Intents Overview (next)
FDC3 Intents define a standard set of verbs that, in conjunction with context data acting as nouns, can be used to put together common cross-application workflows on the financial desktop.
- Applications register the intents and context data combinations they support in the App Directory.
- The App Directory supports application discovery by intents and/or context data.
- Intents are not full RPC, apps don’t need to enumerate every function with an intent.
- FDC3 standard intents are a limited set, organizations can create their own intents.
Naming Conventions
Naming of Intents SHOULD follow the below guidelines:
- Intent names should be free of non-alphanumeric characters.
- ‘.’ will be used to namespace the intent (see below).
- Intent names should be in UpperCamelCase.
Note: The naming guidelines should be adhered to when creating future Intents. This is to ensure they meet the criteria for addition to the FDC3 standard and to provide a consistent user experience.
Characteristics
When creating Intents they should be:
- Recognizable
- Generally self-evident what the thing is
- Repeatable
- Many instances across the industry
- Stateless
- Workflows should not require callbacks or endpoints to maintain references to each other. Once an Intent is passed to an endpoint - it controls the rest of that workflow.
- Specific
- Terms should not be so open-ended that one endpoint could fulfill the Intent in a completely different way than another
- Distinct
- Granular enough that Intent handlers can communicate key functional differences
Namespaces
All standard intent names are reserved. Applications may use their own intents ad hoc. However, there is occasionally a need for applications to ensure that their intents avoid collision, for example, where a workflow is highly specific to or internal to an application. The recommended approach is to namespace the intent with the application name. For example, the ‘myChart’ App may expose the ‘ViewChart’ intent and the ‘myChart.Foo’ proprietary intent.
Intent Name Prefixes
Early versions of the FDC3 standard included 8 intents, which used one of two different prefixes ( View___
and Start___
) that are focused on UI interactions.
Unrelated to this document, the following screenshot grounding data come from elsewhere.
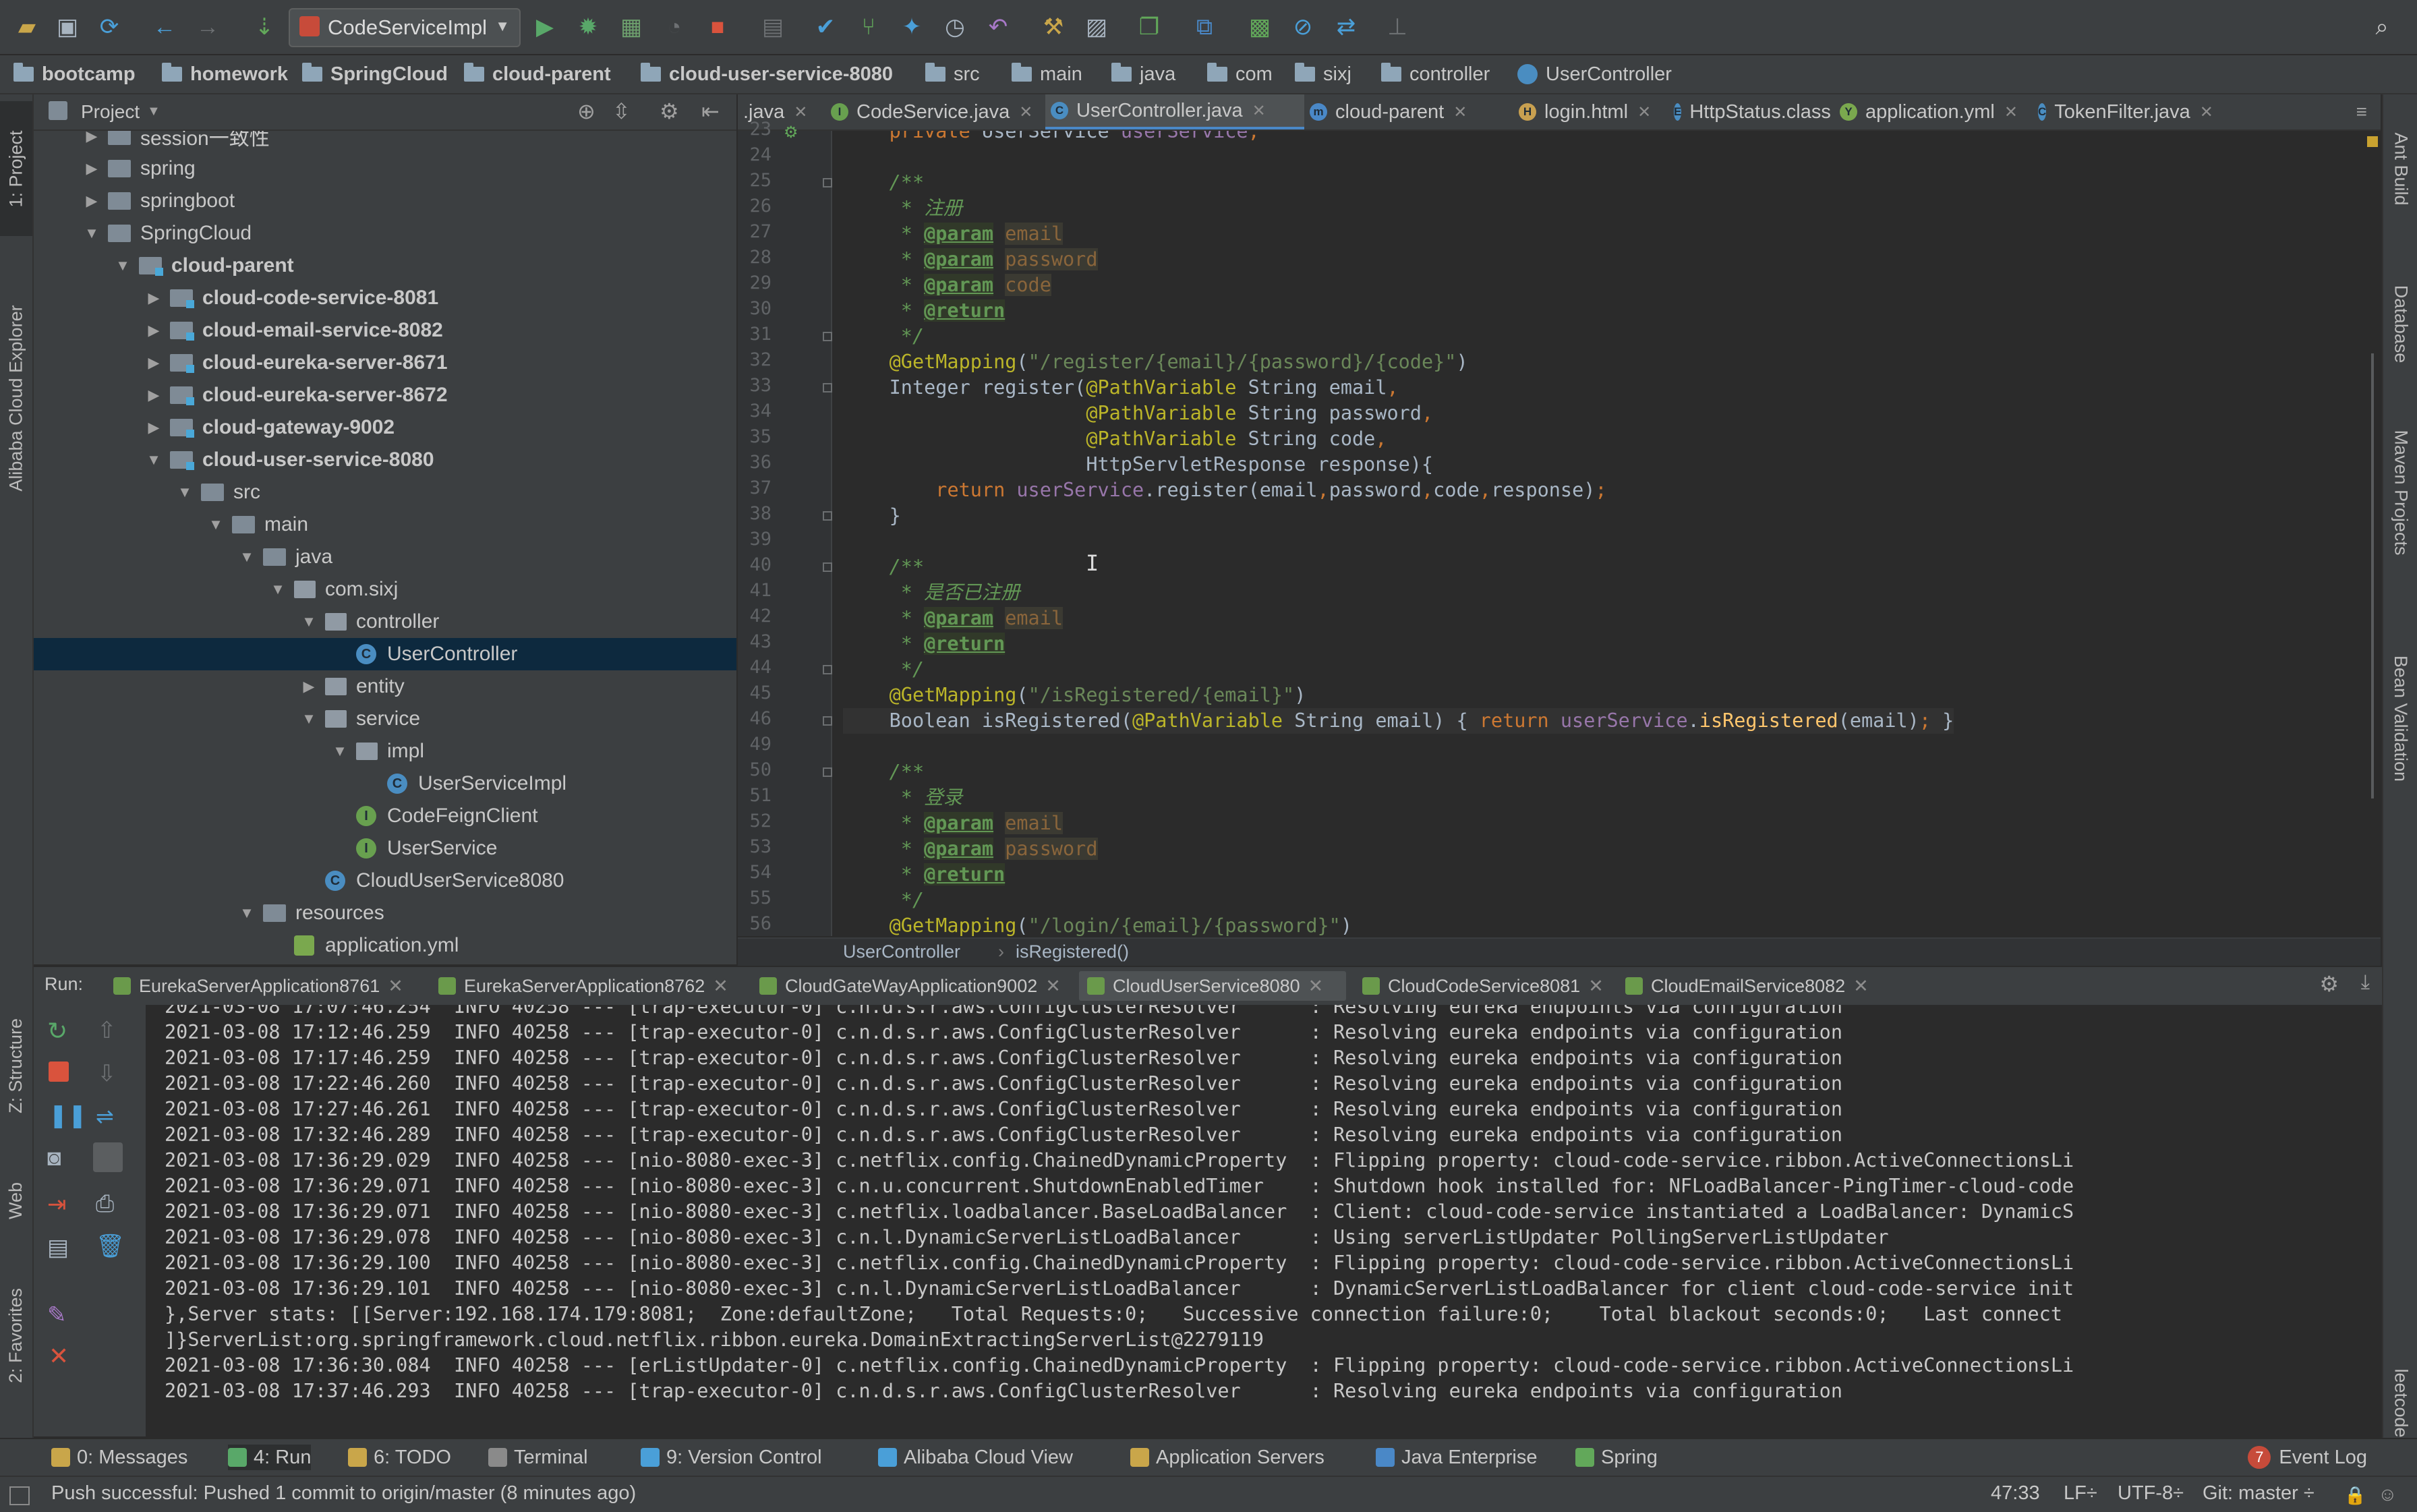  What do you see at coordinates (385, 266) in the screenshot?
I see `tree-item: ▼ cloud-parent` at bounding box center [385, 266]. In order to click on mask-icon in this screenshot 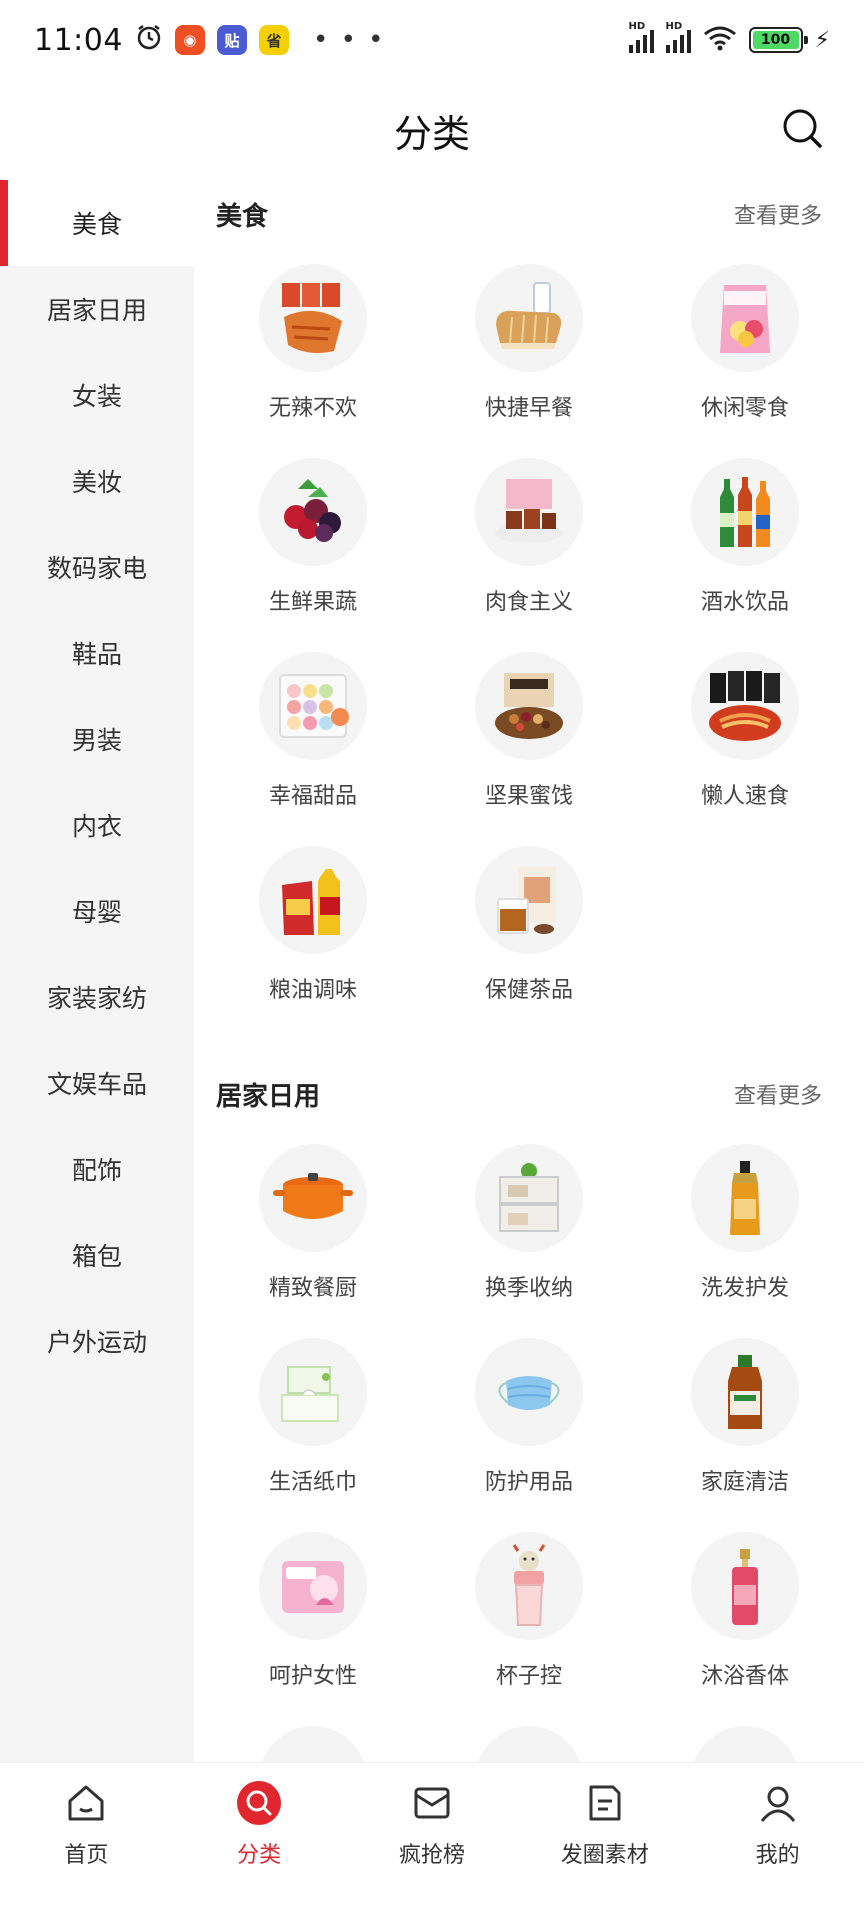, I will do `click(529, 1392)`.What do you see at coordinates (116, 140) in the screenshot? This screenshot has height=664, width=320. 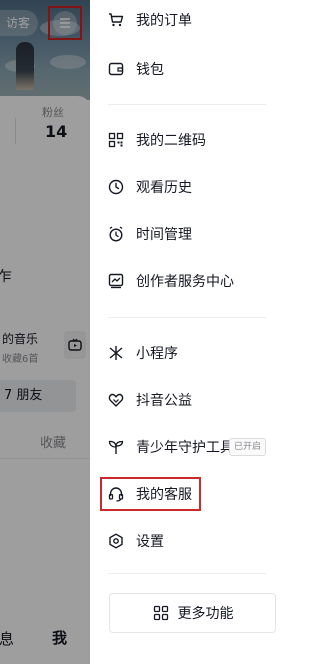 I see `qrcode-icon` at bounding box center [116, 140].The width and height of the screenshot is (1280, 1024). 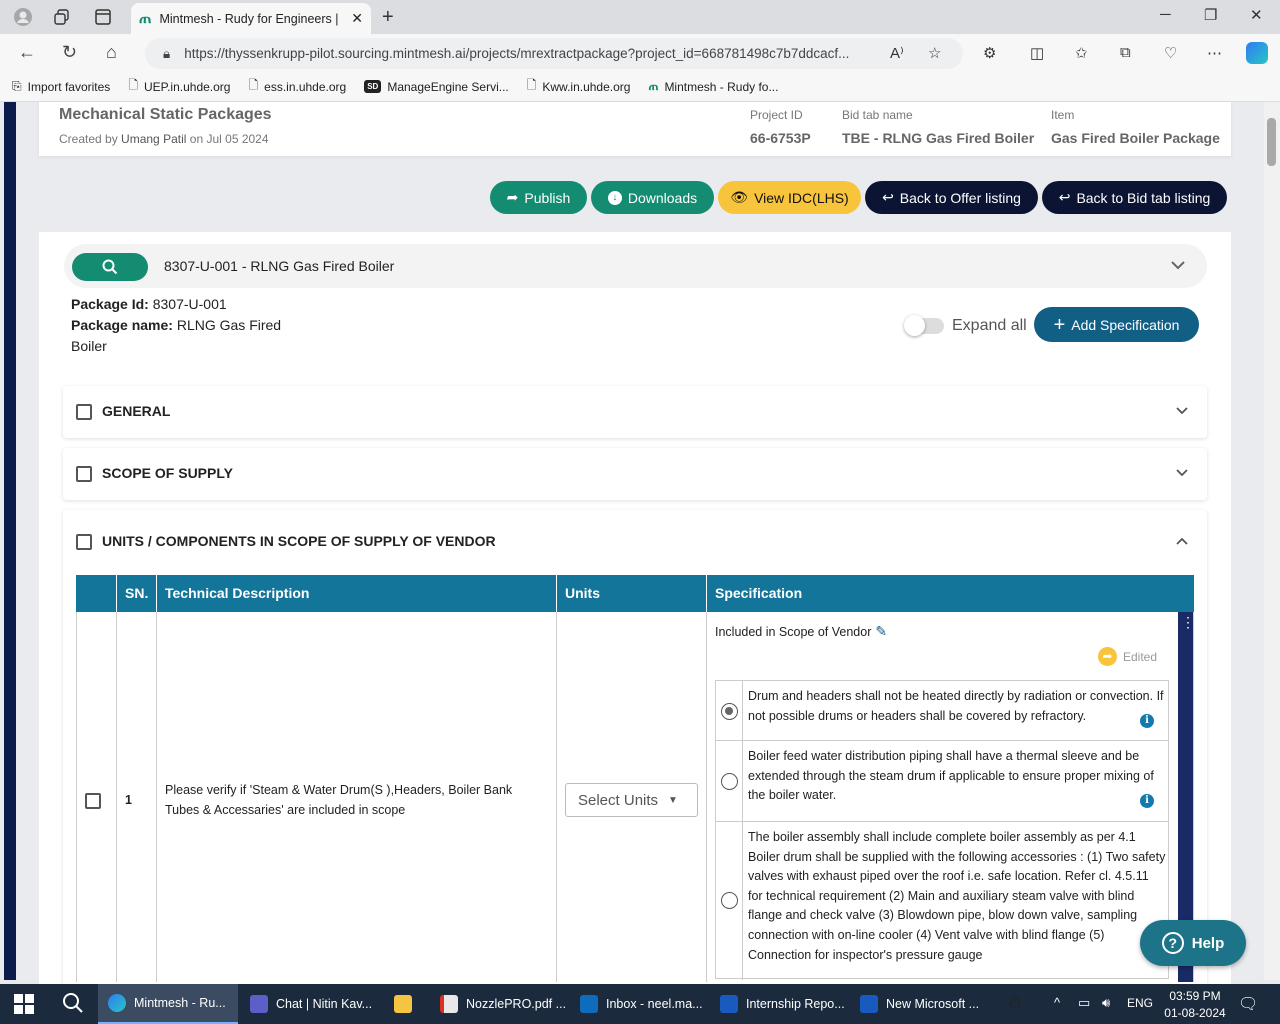 What do you see at coordinates (1082, 53) in the screenshot?
I see `favorites-icon: ✩` at bounding box center [1082, 53]. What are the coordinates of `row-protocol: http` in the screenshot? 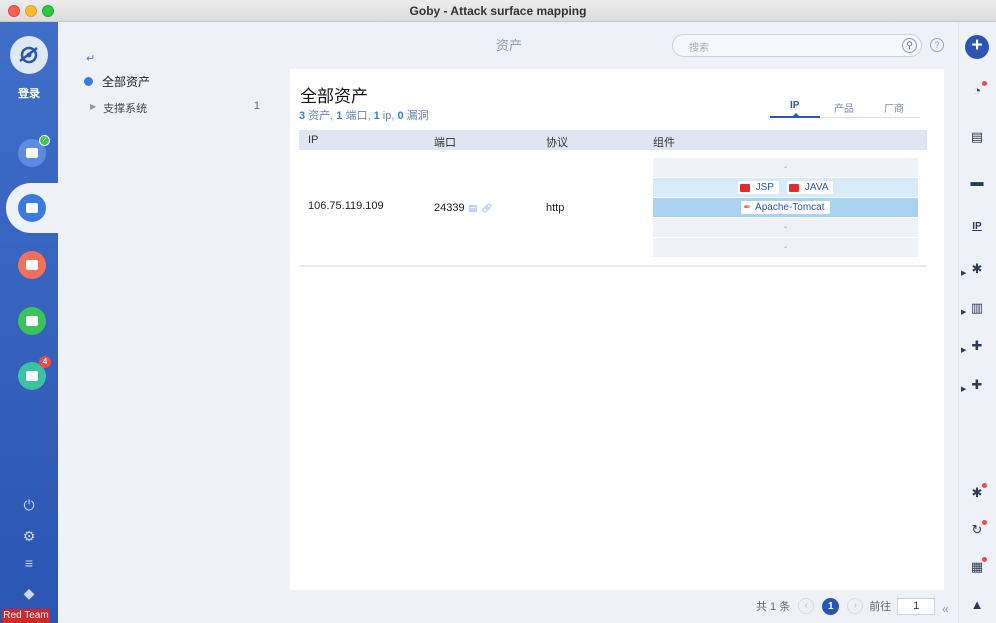 It's located at (556, 208).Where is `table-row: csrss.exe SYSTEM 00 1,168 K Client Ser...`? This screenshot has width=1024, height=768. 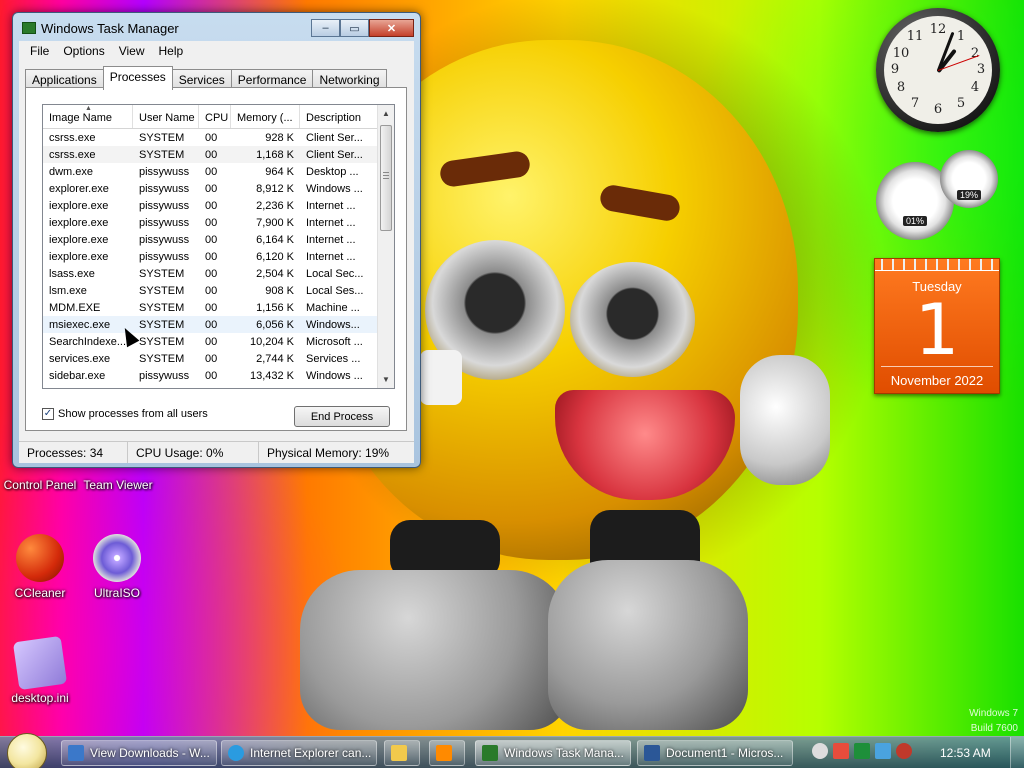
table-row: csrss.exe SYSTEM 00 1,168 K Client Ser... is located at coordinates (218, 154).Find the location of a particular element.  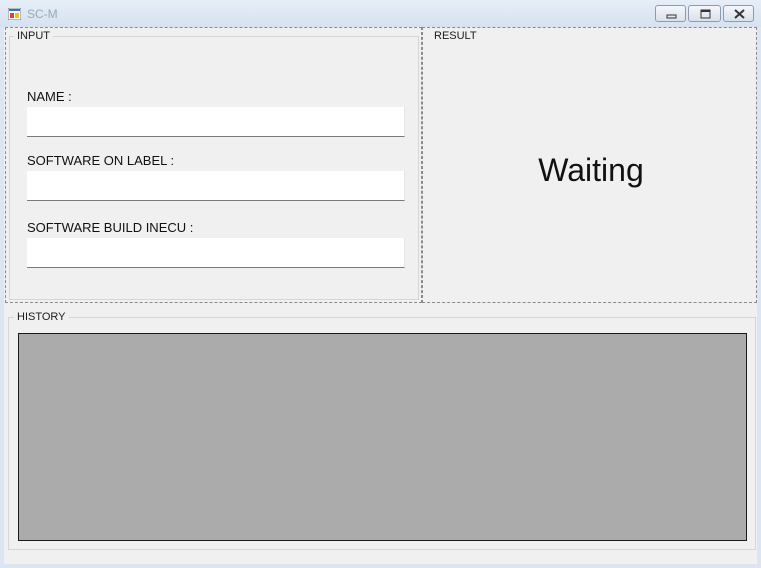

maximize-icon is located at coordinates (706, 14).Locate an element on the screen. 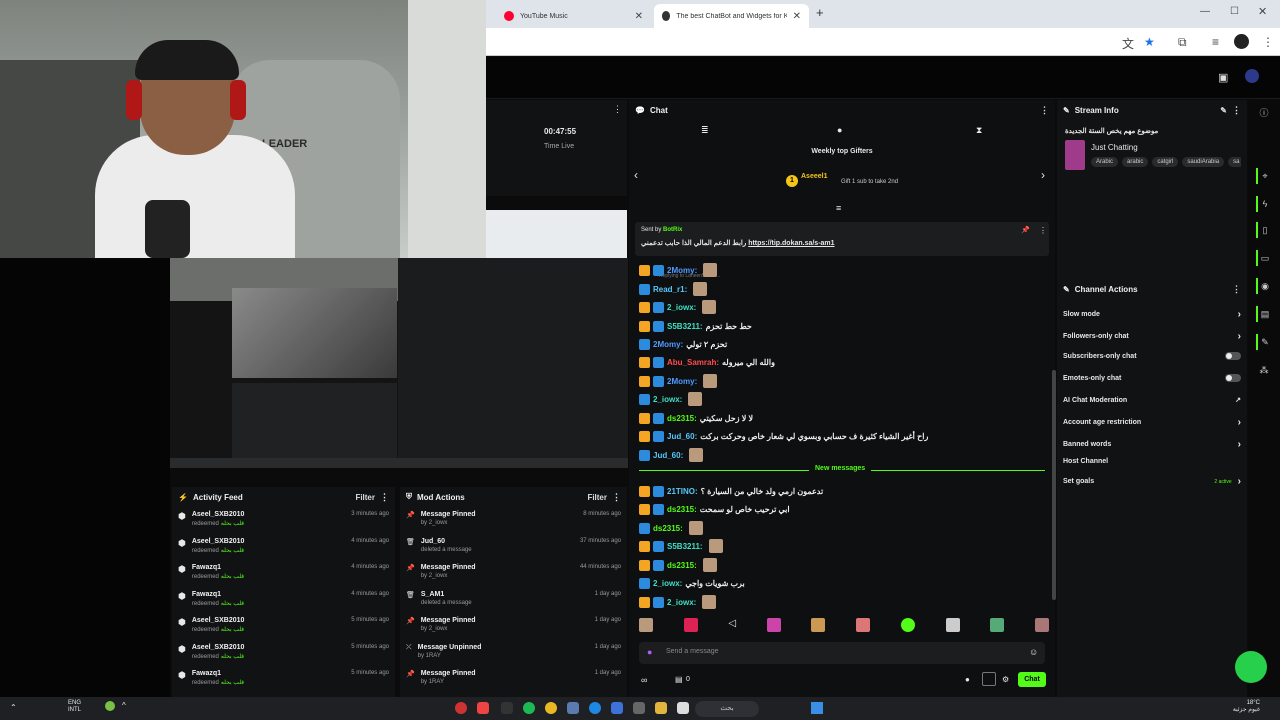 The width and height of the screenshot is (1280, 720). mod-action-item: 📌 Message Pinned by 2_iowx 8 minutes ago is located at coordinates (514, 520).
The prefixes are used to help define the expected behavior of an app when resolving an intent with that prefix. The list of intent name prefixes was expanded in FDC3 2.0 to include prefixes that indicate that CRUD operations should be performed on data.
View___
- Expected behaviour: Content should be displayed to the user.
Start___
- Expected behaviour: An interaction, such as a chat room or email thread, should be initiated.
As more use cases were identified it was clear further Intents were required. FDC3 2.0 expanded this set to include the following:
Create___
- Expected behaviour: A new record or entity should be created. The operation should fail if it already exists.
Update___
- Expected behaviour: An existing record or entity should be updated. The operation should fail if it does not exist.
CreateOrUpdate___
- Expected behaviour: A new record or entity should be created, or an existing one updated if it exists.